Barney tomó la iniciativa.

—Tomemos un té en el sitio al que fuimos la última vez, y luego vayamos a pasear a Lord Street y a comer. ¿Alguien sabe qué películas ponen esta semana?


Perdici
ó
n,
con Barbara Stanwyck y Fred MacMurray y
D
í
as sin huella,
con Ray Milland —dijo Cathy rápidamente, añadiendo—: lo miré en el
Echo
anoche.

Barney paseó la vista de un rostro a otro.

—¿Cuál vamos a ver?

—Votemos —sugirió Harry.

—¿Qué pasa si cada película se lleva dos votos? —preguntó Barney.

—Entonces le pediremos a Amy que lo eche a suertes y ella querrá ver la película que pierda —dijo Cathy—. Tiene esa costumbre —explicó cuando los hombres le miraron sorprendidos—. Al menos la tenía.

Amy recordó que la última vez que lo hizo fue en Southport, en un café en Lord Street donde ella y Cathy se tomaron un té. No recordaba los títulos de las películas, pero Charles Boyer salía en una y Humphrey Bogart en la otra. Lo habían echado a suertes y había ganado Charles Boyer, pero ella quería ver a Humphrey Bogart, así que Cathy cedió. Nunca hubiera imaginado que cuando fueron a ver la película unas horas más tarde, lo haría con Barney. Ese día su vida cambió para siempre. Ese día su vida seguía cambiando. Quizá deberían volver los cuatro al cabo de otros seis años. Se preguntaba qué habría pasado para entonces.

17.- Pearl

Junio, 1971

Había olvidado lo mucho que odiaba el zoo. Si Rob sugería que volviéramos, le diría que llevara él solo a Gary. Había algo muy cruel en el hecho de mantener en jaulas a los animales salvajes. Uno de los pocos recuerdos que tenía de mi padre era que él se sentía igual. Supongo que tenía que ver con haber estado tanto tiempo en el campo de prisioneros de guerra.
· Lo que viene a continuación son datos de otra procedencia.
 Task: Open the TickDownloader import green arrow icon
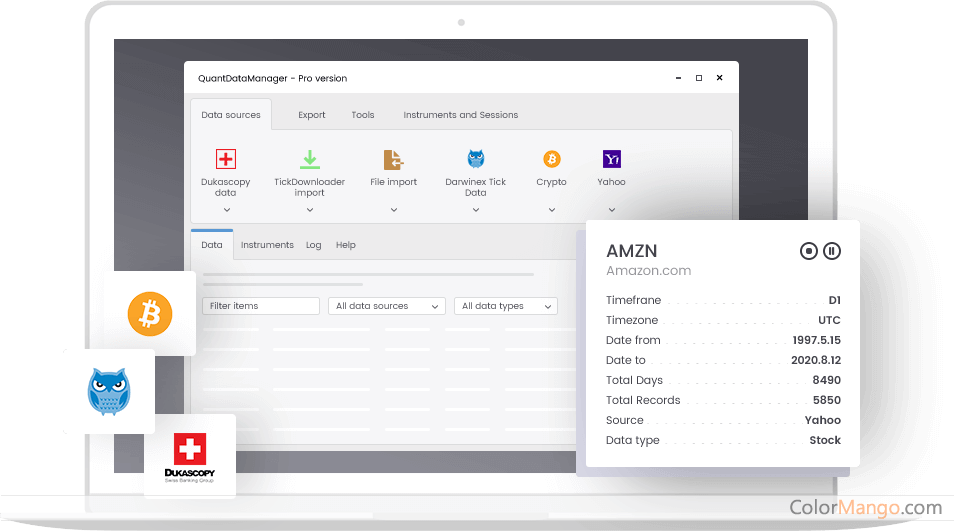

Fue un alivio cuando Gary lo hubo visto todo. Rob le preguntó si le gustaría dar otra vuelta, pero él dijo que no.

—Tengo hambre —anunció—. Tengo hambre de salchichas y patatas fritas.

Fuimos en coche hasta Chester —habíamos ido en el de Rob— y buscamos un restaurante adecuado, donde pedí bacalao y patatas fritas. Era casi un festín, porque Marion consideraba poco saludables las frituras; nunca hacía patatas fritas, y «rebozar» era una palabra malsonante en casa.

Ese día, me sentí corno si estuviera dividida en dos. Una mitad de mí quería estar con Rob y la otra mitad ansiaba estar con mi madre. Mis sentimientos habían cambiado radicalmente desde el día anterior. Nunca hubiera imaginado que nos llevaríamos tan bien. Ya me estaba sintiendo protectora hacia ella, y me hacía verdadero daño pensar que había pasado todos aquellos años en la cárcel. Ese día era su cumpleaños —cumplía cincuenta—, pero había insistido en que no quería celebraciones.